Le Xiaokang et la politique étrangère de la Chine

Le Xiaokang, politique de développement de la Chine visant à faire accéder la majorité de la population à la classe moyenne d'ici 2020, est l'objectif principal du PCC depuis son introduction par Deng Xiaoping. Les dirigeants chinois ont adapté les principes traditionnels de politique étrangère pour promouvoir les objectifs du Xiaokang. Ils ont mis un accent particulier sur deux facteurs essentiels pour renforcer les objectifs du Xiaokang : un environnement extérieur stable aux frontières de la Chine et des relations stables avec les États-Unis.

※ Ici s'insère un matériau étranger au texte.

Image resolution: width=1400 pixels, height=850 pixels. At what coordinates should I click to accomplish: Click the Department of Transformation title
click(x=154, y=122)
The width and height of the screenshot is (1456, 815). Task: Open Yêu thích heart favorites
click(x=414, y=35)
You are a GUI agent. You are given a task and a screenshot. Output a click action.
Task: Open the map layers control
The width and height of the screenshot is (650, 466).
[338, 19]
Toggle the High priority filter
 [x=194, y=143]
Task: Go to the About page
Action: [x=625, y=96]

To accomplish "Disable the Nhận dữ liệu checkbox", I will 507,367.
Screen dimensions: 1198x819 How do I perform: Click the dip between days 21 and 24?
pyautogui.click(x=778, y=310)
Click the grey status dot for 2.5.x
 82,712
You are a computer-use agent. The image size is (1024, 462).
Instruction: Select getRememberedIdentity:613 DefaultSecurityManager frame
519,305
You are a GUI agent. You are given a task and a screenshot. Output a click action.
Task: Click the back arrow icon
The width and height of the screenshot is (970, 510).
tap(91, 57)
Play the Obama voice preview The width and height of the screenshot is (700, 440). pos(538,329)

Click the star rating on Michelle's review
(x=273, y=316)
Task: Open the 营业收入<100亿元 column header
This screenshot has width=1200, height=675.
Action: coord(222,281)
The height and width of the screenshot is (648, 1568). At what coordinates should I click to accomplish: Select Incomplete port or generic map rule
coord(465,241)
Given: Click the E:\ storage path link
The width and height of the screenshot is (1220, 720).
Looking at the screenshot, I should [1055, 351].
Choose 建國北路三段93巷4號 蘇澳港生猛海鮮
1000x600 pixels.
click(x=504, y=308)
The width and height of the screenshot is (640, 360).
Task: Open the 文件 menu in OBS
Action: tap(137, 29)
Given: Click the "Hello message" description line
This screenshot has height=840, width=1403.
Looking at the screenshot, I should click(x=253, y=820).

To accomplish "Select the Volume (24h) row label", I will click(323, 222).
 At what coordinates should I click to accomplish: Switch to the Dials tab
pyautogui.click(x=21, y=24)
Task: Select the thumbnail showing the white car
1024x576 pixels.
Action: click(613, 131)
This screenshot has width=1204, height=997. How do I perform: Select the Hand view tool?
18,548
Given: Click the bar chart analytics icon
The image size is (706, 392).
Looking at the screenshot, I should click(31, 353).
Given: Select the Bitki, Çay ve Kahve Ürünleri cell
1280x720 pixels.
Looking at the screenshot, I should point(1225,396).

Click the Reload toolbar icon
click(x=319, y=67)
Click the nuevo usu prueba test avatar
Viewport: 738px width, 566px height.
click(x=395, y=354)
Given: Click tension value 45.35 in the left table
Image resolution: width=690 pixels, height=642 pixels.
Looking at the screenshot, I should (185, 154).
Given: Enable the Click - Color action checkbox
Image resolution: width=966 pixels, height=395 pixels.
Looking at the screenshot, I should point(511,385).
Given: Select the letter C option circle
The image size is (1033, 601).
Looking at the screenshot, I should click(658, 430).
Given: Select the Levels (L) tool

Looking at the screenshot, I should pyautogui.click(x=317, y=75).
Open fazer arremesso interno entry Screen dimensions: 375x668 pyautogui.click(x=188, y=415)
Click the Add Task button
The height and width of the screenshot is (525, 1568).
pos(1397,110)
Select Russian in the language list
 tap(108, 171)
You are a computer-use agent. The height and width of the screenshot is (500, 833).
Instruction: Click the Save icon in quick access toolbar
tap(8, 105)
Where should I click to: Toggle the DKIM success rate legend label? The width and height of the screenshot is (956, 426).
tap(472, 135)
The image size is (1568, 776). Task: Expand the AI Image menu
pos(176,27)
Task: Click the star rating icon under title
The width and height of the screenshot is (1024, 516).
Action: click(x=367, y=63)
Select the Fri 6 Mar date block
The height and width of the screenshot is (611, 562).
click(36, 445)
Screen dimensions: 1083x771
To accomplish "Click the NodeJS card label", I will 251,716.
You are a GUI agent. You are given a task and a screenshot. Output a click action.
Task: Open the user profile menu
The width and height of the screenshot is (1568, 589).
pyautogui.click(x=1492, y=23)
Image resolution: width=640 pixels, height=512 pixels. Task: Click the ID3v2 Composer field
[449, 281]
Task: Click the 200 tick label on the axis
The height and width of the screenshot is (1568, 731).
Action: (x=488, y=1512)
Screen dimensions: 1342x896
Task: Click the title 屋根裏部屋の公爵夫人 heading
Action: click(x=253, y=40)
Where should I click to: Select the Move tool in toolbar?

Dans cette perspective, la Corée du Nord a constitué un facteur majeur d'instabilité pour la Chine en Asie du Nord-Est. À des moments clés depuis le début des années 1990, l'instabilité nord-coréenne – que ce soit en raison de catastrophes naturelles massives, de politiques économiques inefficaces ou d'actes de chantage – a posé un défi majeur à l'environnement sécurisé requis pour atteindre les objectifs du Xiaokang. Pour remédier à ce facteur d'instabilité nord-coréenne, Pékin a adapté ses deux principes fondamentaux de politique étrangère – la non-ingérence dans les affaires intérieures des autres États et la coopération au sein des institutions multilatérales – pour développer les « Quatre Phrases » qui composent sa politique envers la RPDC. La première est la non-prolifération en Asie, un message adressé à la Corée du Nord. La seconde est le règlement pacifique par le dialogue, un message adressé aux États-Unis. La troisième est la paix et la stabilité dans la péninsule coréenne, un message adressé à toutes les parties. La quatrième est la nécessité de tenir dûment compte des préoccupations de sécurité de la Corée du Nord, un message adressé aux États-Unis.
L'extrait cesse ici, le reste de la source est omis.